The former Commerce Secretary was appointed Secretary of Commerce October 21, 2011, despite dissention from James Inhofe of Oklahoma, the top Republican on the Senate Environment and Public Works Committee. Inhofe criticized the Natural Resources Defense Council, which Bryson co-founded, saying it “seeks to cut off access to our natural resources and increase drastically the price of electricity and gasoline across America.”
However, an article in the New York Times described Bryson’s appointment as one which “drew plaudits from both business and environmental groups.”
Bryson focus on job creation centered on three areas of support: advanced manufacturing, increased exports and bringing more companies into the U.S. He summarized his manufacturing mandate in a speech to the Brookings Institution in January: “Build it here and sell it everywhere. If we do that, we can retain and even enhance our U.S. economic preeminence.”
Bryson was co-chair of the White House Office of Manufacturing Policy and led the National Export Initiative which sought to double U.S. exports. He has also done work with SelectUSA, a national investment advocacy program and has worked on U.S. patent reforms.

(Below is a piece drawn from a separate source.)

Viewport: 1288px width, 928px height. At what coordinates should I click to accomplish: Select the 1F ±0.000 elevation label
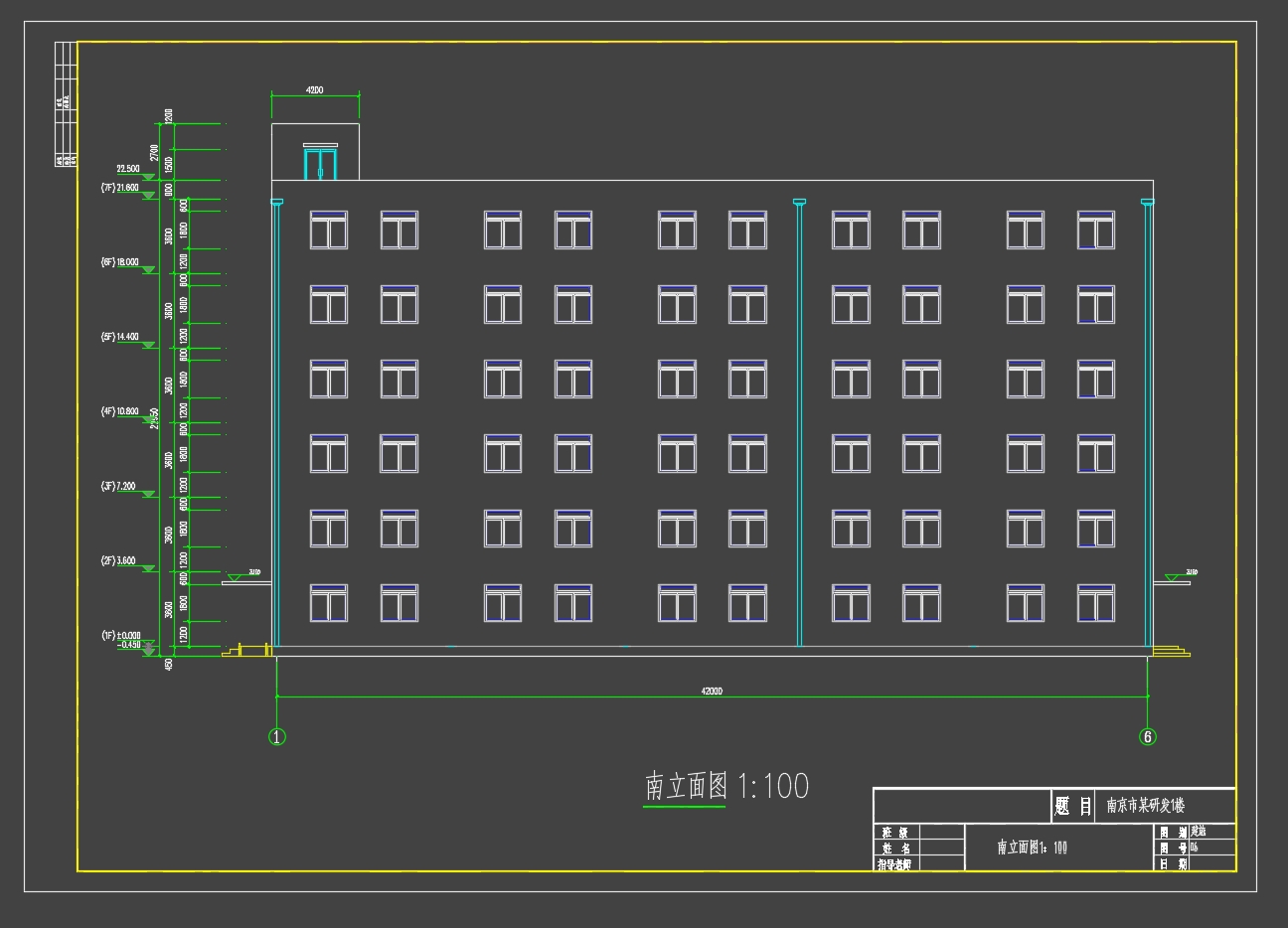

Prior to his appointment, Bryson served as chairman of the Edison International.
In a letter to the White House, Bryson cited the recent seizure as the reason for stepping down. "I have concluded that the seizure I suffered on June 9th could be a distraction from my performance as Secretary and that our country would be better served by a change of leadership of the Department," he said in a letter to Obama.
Bryson had faced scrutiny for the series of minor accidents that resulted in a hit-and-run citation. On June 9, he crashed into two vehicles and was later found unconscious in his car. Bryson underwent treatment for a seizure and then took a leave of absence.
Rebecca Blank, Bryson’s deputy, assumed Bryson’s duties and will continue to serve as acting commerce secretary.